What I didn’t realize is that my vehicle dwelling neighbors also wanted to avoid trouble. All I needed was to understand how to navigate this new environment and things would generally be OK.
Here is an example of how my interactions with strangers were when I first started out:
“Can I bum a smoke?” Nope.
“Do you have any spare change?” Nope.
“Passin' through?” Yep. (Big fat lie.)
“You have a boyfriend?” Yep. (Really big fat lie.)
“Where you from?” Up North. (Vague)
Here’s an example of how things were after I got tired of the some of the same old questions:
“Can I bum a smoke?” Dude I don’t smoke!
“Do you have any spare change?” Dude, stop. I live like you do.
“Passin’ through?” I’m sorry, what was the question?
“You have a boyfriend?” Silent head shaking.
“Where you from?” That way (pointing finger north).
Here’s how my answers changed after I got more comfortable navigating the culture and found a little more street smarts:
“Can I bum a smoke?” Sure.
This was followed by a big smile and me pulling out the pack of smokes I kept in one of my pockets. I bought the cheapest pack I could find and started giving them away.
It was easier and less stressful than being frustrated every time I got asked. Plus, I noticed that when you gave these people smokes, 98% of the time they not only left you alone but sometimes they would let start letting you know about who was who in regards to all of your vehicle living neighbors. At times, that information came in handy for safety purposes.
“Do you have any spare change?” Man, I wish I did. You got a place on the lot or are you camping?
At that, they would point to their rig on the lot or confess that they were “camping.” They would in turn ask me if I was on the lot or camping. I would then point to my van. By then I had learned that there was some sort of honor code and part if it was not snitching on each other for sleeping in the parking lot.
By actually having this conversation, I could glean their name, situation, background, start assessing their body motions and other non-verbal communicators.
I would remember their face and where they were parked. It helped me keep an eye on them later to make sure they kept a safe distance for the rest of the evening. If there was ever any trouble, this would help me in assisting the police if things ever came down to that.
“Passin' through?” Sometimes. Nod and smile. Go about your business.
In a way, even if you’re staying in one location, everyone is “passing through.” You may be just passing through from one parking stall to a different one rather than traveling out of the state but it still counts as “passing through.” This answer makes your vehicle dwelling neighbors feel better about sleeping in the parking spot next to you later on. Why? It's purely psychological. Wouldn't you feel better if you knew the people parking next to you were "passing through?"

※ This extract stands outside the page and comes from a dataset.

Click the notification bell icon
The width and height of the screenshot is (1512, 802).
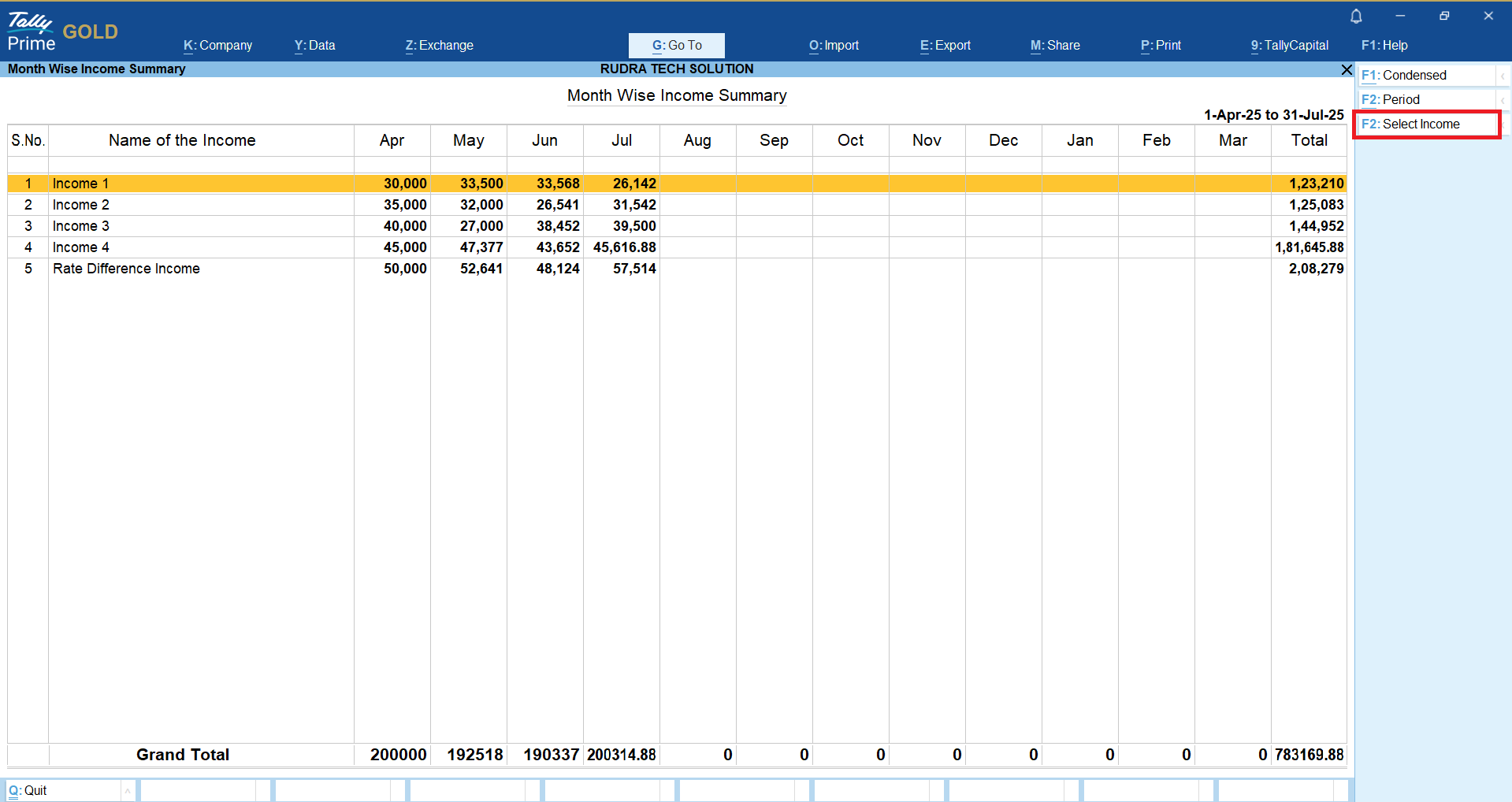point(1356,17)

“You have a boyfriend?” Nope. Really not lookin’ for one.
Now ladies, I have to tell you. For me, this was OK at first. Later, it became an issue.

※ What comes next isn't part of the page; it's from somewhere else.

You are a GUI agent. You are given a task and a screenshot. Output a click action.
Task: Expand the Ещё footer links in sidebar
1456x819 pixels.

What I learned is that by admitting to not having a boyfriend, some of these men thought I was open and available for unwanted affection.
Later, I learned these men were only hearing “she wants the affection no strings attached.” On this one it is better to say “No” and then end the conversation and keep your distance unless you do have a boyfriend and can say “Yes.”

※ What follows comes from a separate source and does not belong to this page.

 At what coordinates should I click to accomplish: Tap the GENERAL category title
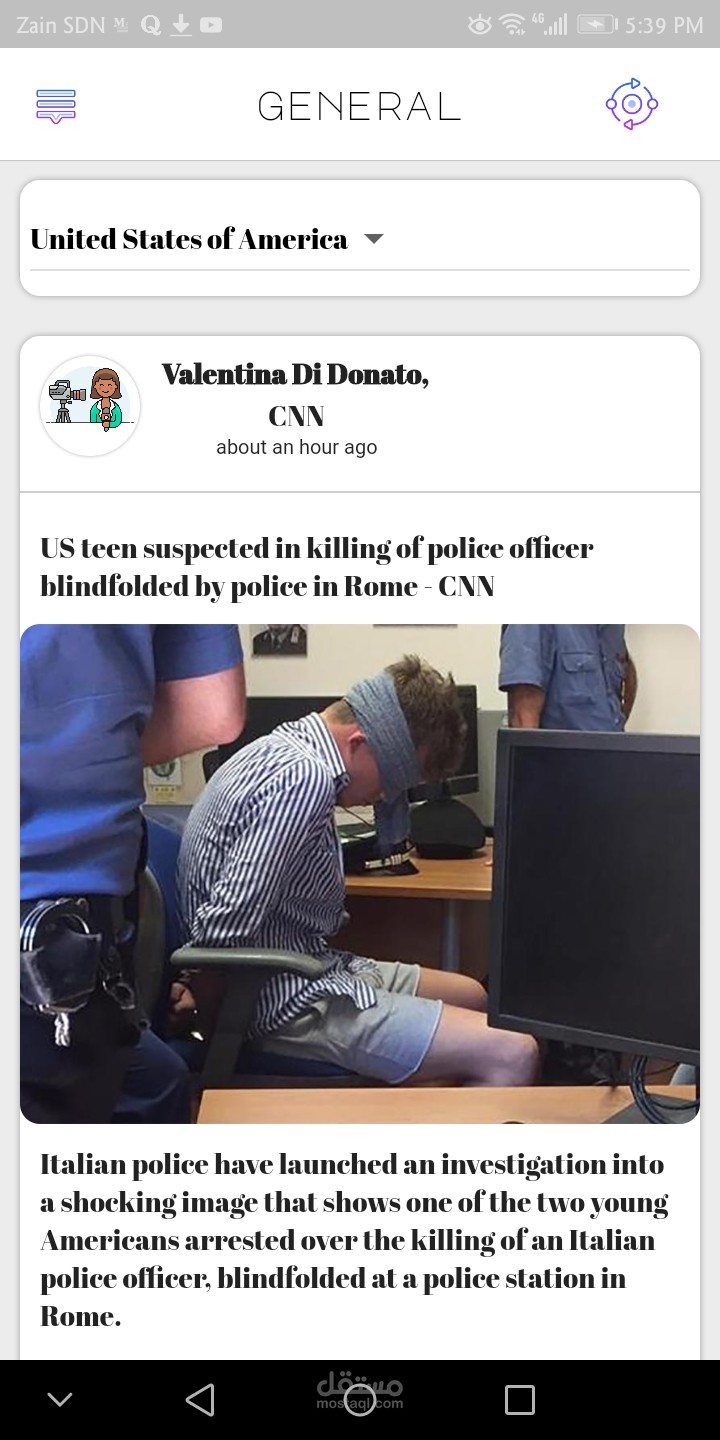click(359, 105)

Outside of that, my best advice is just to avoid the question all together. Pretend you didn’t hear it. Take the conversation in another direction.
If you must answer the question, maybe a better answer would have been to just say, “It’s complicated.” Refuse to discuss it further. Anybody on Facebook understands that right?
“Where you from?” Oregon by way of Seattle.
At that they would either chit chat a bit more, make a remark about how beautiful it is up there and that would be the end of it. Again, the chit chat allows you to each other assess each other and get a feel for your safety levels around that person.
In all your conversations, you do not have to answer any question you aren’t comfortable with. You don’t even have to talk to others if they talk to you. If you want, you can pretend not to hear them. As a woman living alone in your van you’re going to be an object of intrigue to the majority of your vehicle dwelling neighbors. Just expect it.
Decide ahead of time what you want people knowing and what you don’t want them knowing. Always follow your instincts and keep your eyes open.